The setting was the 36-bed ICU of a metropolitan tertiary referral acute care health facility in Brisbane, Australia. The ICU admits general medical, surgical and trauma patients with specialities including burn, neurosurgery and trauma emergencies. The ICU admits approximately 2,400 patients per year with an admission illness severity mean score of 18 as determined by the Acute Physiology and Chronic Health Evaluation (APACHE) II16,17. The mean length of patient stay is 3.6 days. Medical management is provided by specialist intensive care physicians. Patients are cared for at a ratio of one nurse per mechanically ventilated patient or one nurse to two non-mechanically ventilated patients.

Measurements

Patient clinical information was retrieved from the ICU electronic clinical information system. All patient data was provided to the researchers in re-identifiable form to allow cross checking of clinical information system charting and notes. The first author reviewed all patient notes retrieved from clinical information system and cross-checked these for accuracy. Data was collected in 2-day blocks from the time of tracheostomy insertion for the patient’s admission or a 20-day observation period, whichever was shorter. Data comprised of patient demographic and clinical characteristics including ICU discharge and tracheostomy insertion procedural features. Data were collected related to medication administration and daily tracheostomy processes of care including stoma dressing replacement, tracheostomy suctioning, presence of stomal oedema, other skin site PIs, stage of PIs and enteral feeding. Tracheostomy suctioning frequency was defined as the highest frequency of suctioning occurring over the patient’s ICU stay. Correct cares administration was defined as the proportion of patients with correct processes of cares administered for each 2-day period. Cares administration was considered correct if the number of ordered cares as per the hospital-wide procedure for tracheostomy care in the 2-day period were equivalent to the documented cares, with both less or more cares administered than what was ordered considered incorrect. Cares documentation was defined as the percentage of days for which cares were documented over the total time a patient was observed.

Procedures

This project was approved by the Hospital Human Research Ethics Committee (HREC/17/QRBW/20). Following ethical and site governance approvals, the principal investigator identified all patients who had a tracheostomy in the ICU through the TMS master list and reviewed all relevant patient records from the ICU clinical information system. A master log to de-identify patients was created and all patients were assigned a unique study number. ICU medical staff specialists who performed tracheostomy procedures were allocated a code number for de-identification purposes. Data collected was stored electronically on a password-protected computer database held by the principal investigator.

Outcome measure

The outcome measure was the development of any TRSI, defined as an adverse change to the integrity of the tracheostomy stoma and/or surrounding peristomal skin. This differs to a PI which is defined as “localised injury to the skin and/or underlying tissue usually over a bony prominence, as a result of pressure, or pressure in combination with shear”1.

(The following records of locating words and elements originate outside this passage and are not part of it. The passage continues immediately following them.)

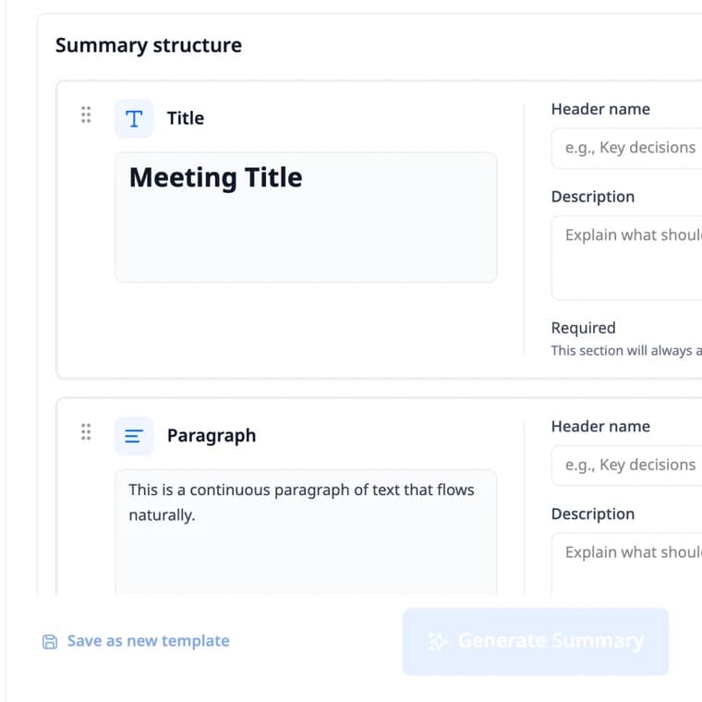Click the Generate Summary button

click(536, 641)
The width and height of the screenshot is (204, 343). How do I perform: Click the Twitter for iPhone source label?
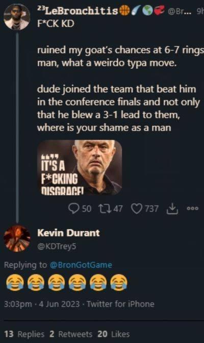tap(120, 304)
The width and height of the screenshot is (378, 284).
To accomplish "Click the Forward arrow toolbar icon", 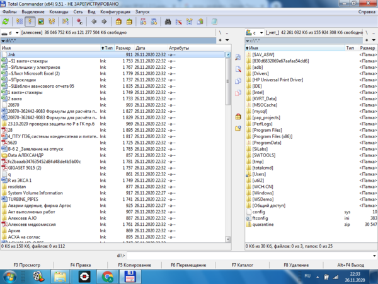I will (103, 21).
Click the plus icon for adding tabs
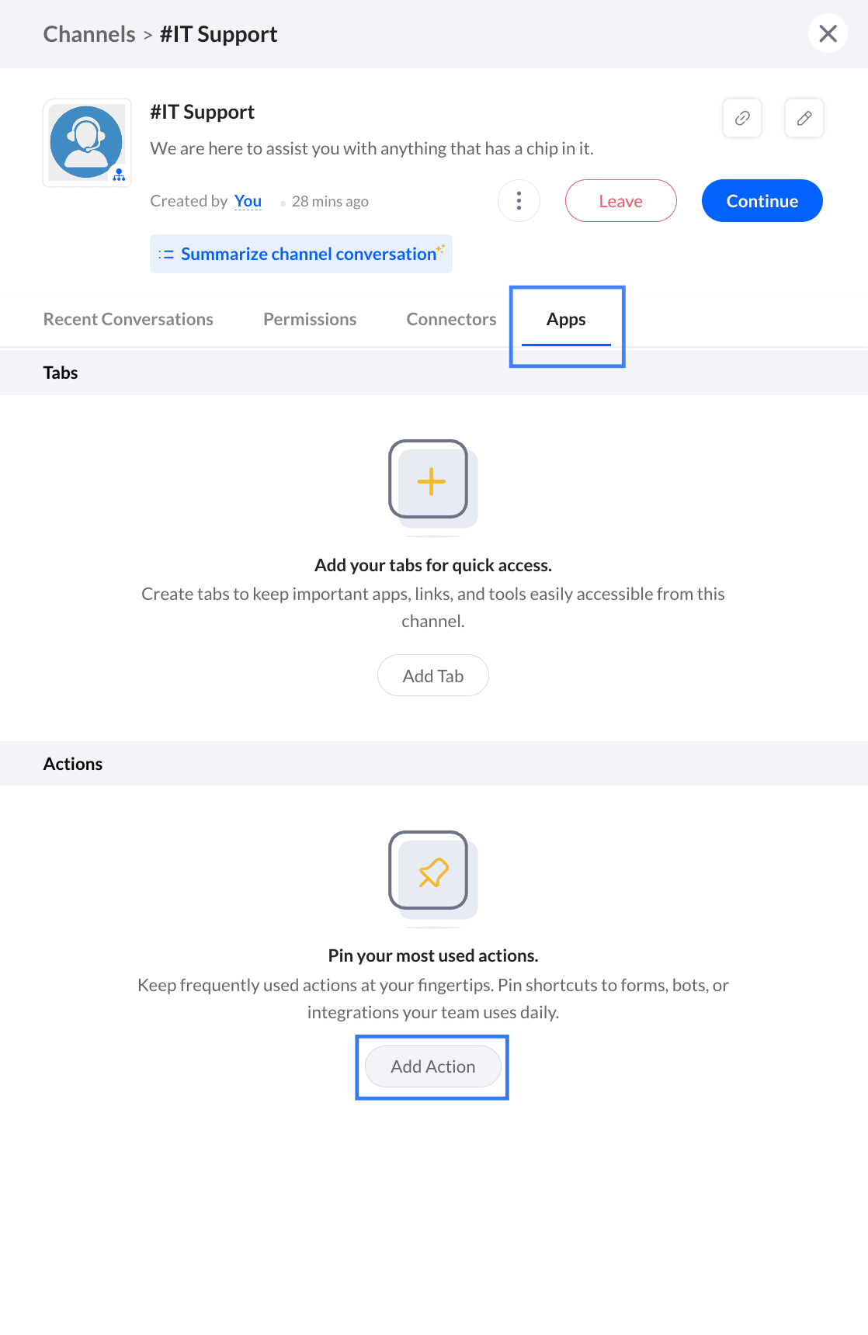Screen dimensions: 868x1335 [x=431, y=481]
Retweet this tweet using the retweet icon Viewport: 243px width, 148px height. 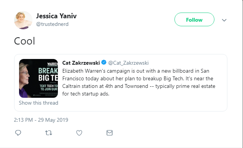coord(48,133)
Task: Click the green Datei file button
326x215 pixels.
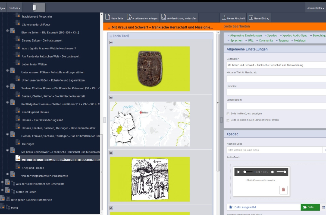Action: pos(310,207)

TRSI may be evidenced as an area of tissue loss, ranging from superficial epidermal loss to mid to deep dermal loss generally occurring in a crescent shape with even edges along the inferior margin of the stoma. The area of tissue loss can have the appearance of a thin layer of yellow devitalised tissue or at other times it can present as pale pink. The stomal margins may be macerated due to excess moisture from saliva and/or respiratory secretions (Figure 1). Moisture causing maceration also affects skin integrity which may make epidermal layers more susceptible to PI5.

 

Heineger fig 1.jpg

Figure 1. Tracheostomy stoma showing maceration from moisture

 

In some cases, hypergranulation tissue may be present either as a direct result from tube irritation of stomal margins or excess moisture or a combination of both, or can occur during the healing process. The wound edges are generally flat and gently slope to the base of the wound. PDT are associated with increased technical difficulties when compared to surgical tracheostomy18. Skin damage or tearing can also occur during the actual dilatation process, leaving uneven skin edges and exposing underlying tissue. Figure 2 illustrates the uneven V-shaped skin tear that can happen during a percutaneous dilatational insertion which differs from the typical even crescent shape stomal margin (Figure 1).

 

Heineger fig 2.jpg

Figure 2. Tracheostomy stoma showing V-shaped margin

 

TRSI were not staged using the recognised PI stages1 as it was difficult to define aetiology of the wound given multiple causative factors were often involved. This decision was endorsed by the facility’s Skin Safety Committee and supported by recent international guidelines1 recommending maceration, excoriation or skin tears should not be described as stage 2 PI.

Analysis

Data were analysed using SPSS version 23 (IBM Corp., Armonk, NY). Categorical variables were summarised using frequency and percentage and continuous variables by mean and standard deviation (SD) for normally distributed variables or median and interquartile range (IQR) for non-normally distributed variables. Associations with time to TRSI development for categorical demographic, comorbidities, tracheostomy, PI variables of interest were assessed using Kaplan-Meier analysis and compared using the Log-rank test. For continuous variables, associations with time to TRSI development were assessed using Cox proportional regression. Statistical significance was set at p<0.05.

Results

There were 102 patients included who were admitted to ICU and had a tracheostomy inserted during their admission between February 2015 and December 2016. The majority of patients were male (64.7%, 66/102) with a mean age of 50 years (SD=18.3). Of these patients, 23 (22.5%) developed a TRSI during their ICU admission. Table 1 summarises patient characteristics. Table 2 summarises the factors associated with tracheostomy insertion of all included patients. Table 3 summarises the post-tracheostomy insertion characteristics and clinical care processes in the audit population during ICU stay and highlights the low percentage of correct care administered.

 

Table 1. Patient characteristics

Heineger table 1.jpg

Table 2. Tracheostomy tube insertion characteristics

Heineger table 2.jpg

 

Table 3. Day 2 to Day 20 post-tracheostomy insertion: patient characteristics and clinical care processes

Heineger table 3.jpg

 

A number of patients were discharged from ICU prior to either TRSI development or before the end of the 20-day observation period. Patients who were discharged from ICU prior to the full 20 days of observation were marked as censored and their data collection was ceased at the time at which they were discharged. Censoring of data occurred as the observed value of some variables was only partially known, i.e. patients were discharged prior to completion of the 20-day observation period post-tracheostomy insertion therefore information about time to TRSI development was incomplete. Patients who remained in ICU for the full 20 days were censored and data collection was completed irrespective of TRSI development or not.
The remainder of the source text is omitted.